The Americans had no language in common with the Nungs, so they relied on hand signals and pidgin English of a rudimentary sort. This lack of clear communication added to the horror and confusion of the situations they often found themselves in when they encountered bad guys out in the middle of the vast tracts of wilderness where they were the aliens.

As a reader, I got a powerful sense that Moore’s narrative was entirely written from his own experience, not heard second hand. The book is filled with suspense and sudden bloodshed, and it seems a miracle that Moore survived the events he describes with so much powerful, evocative details  forty years later.

Throughout the book, I was impressed by Moore’s humanity and consideration of others, especially for the members of his team, the Nungs, but also for the Vietnamese who cleaned the hootches, polished the boots, did the laundry, and the like. Perhaps being raised in various countries around the world prior to his time in the Army explains this, or maybe Moore is just one of those very few Americans who are not ugly to those who are different from him in appearance and culture.

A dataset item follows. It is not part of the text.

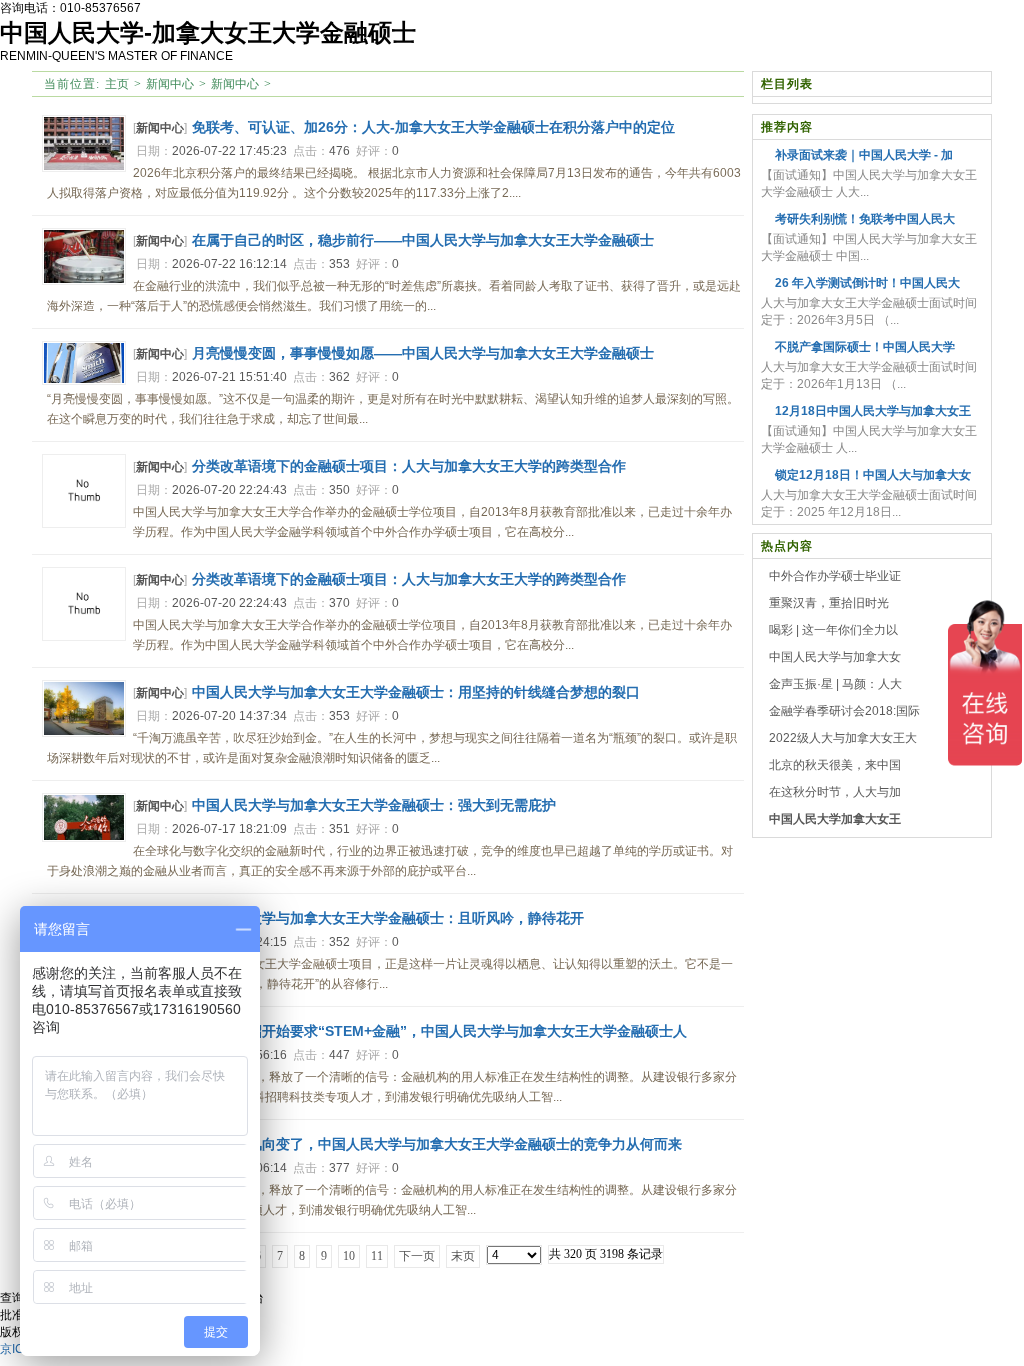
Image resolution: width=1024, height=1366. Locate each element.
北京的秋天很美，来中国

Whatever the reasons, this humanity sets this book apart. I grew to like the narrator a lot, especially his self-deprecating attitude and his honesty about everything, even about getting rank. As he states, rightly, in the highly stratified life of the military, rank does count.

John Rixey Moore

I also loved his recounting of his two R&R’s in Hong Kong. He spent his time in Hong Kong about the same way I did. Very quietly. He didn’t spend the time in bookstores as I did, but he did spend a lot of time riding the ferry.  He doesn’t mention the sign that advised against spitting and the penalty for doing so, but I totally believe he put in a lot of time on the ferry.

Only once in this book of incredible derring-do, did I doubt the narrator and wonder what went wrong.  That is in the passage when he enters the clubhouse and says he heard Jeanie C. Riley yelping “Ode to Billy Joe.”  Riley’s hit was “Harper Valley P.T.A.”  Bobbie Gentry had the hit on “Ode to Bill Joe, ” and she did not yelp it.  Also it is “Jeannie” not Jeanie” and “Billie Joe, ” not Billy Joe.”

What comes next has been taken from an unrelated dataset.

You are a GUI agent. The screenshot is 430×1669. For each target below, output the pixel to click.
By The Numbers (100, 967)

I apologize for being such a nit-picker, but there it is. Either or both of these songs could have been on that jukebox in Vietnam when Moore was there.  I suggest that his memory conflated these two songs. Memory can do that forty years later.

A reader can become drunk with the words in this book as they leave the page and enter the mind. It is so densely written and packed with action that it demands multiple readings. I’ve read many of the pages several times to savor the writing and the suspense.

I am going to buy multiple copies of this book and give them to friends as late Christmas presents. Moore’s prose envelopes the reader and takes him out of his world into a scary one, “a sclerotic black festival of brutal unknowns, ” where dead men rise up out of “feculent excremental sludge.”

Read this book, you’ll be, as John Moore puts it, “transfixed, like kittens in a box.”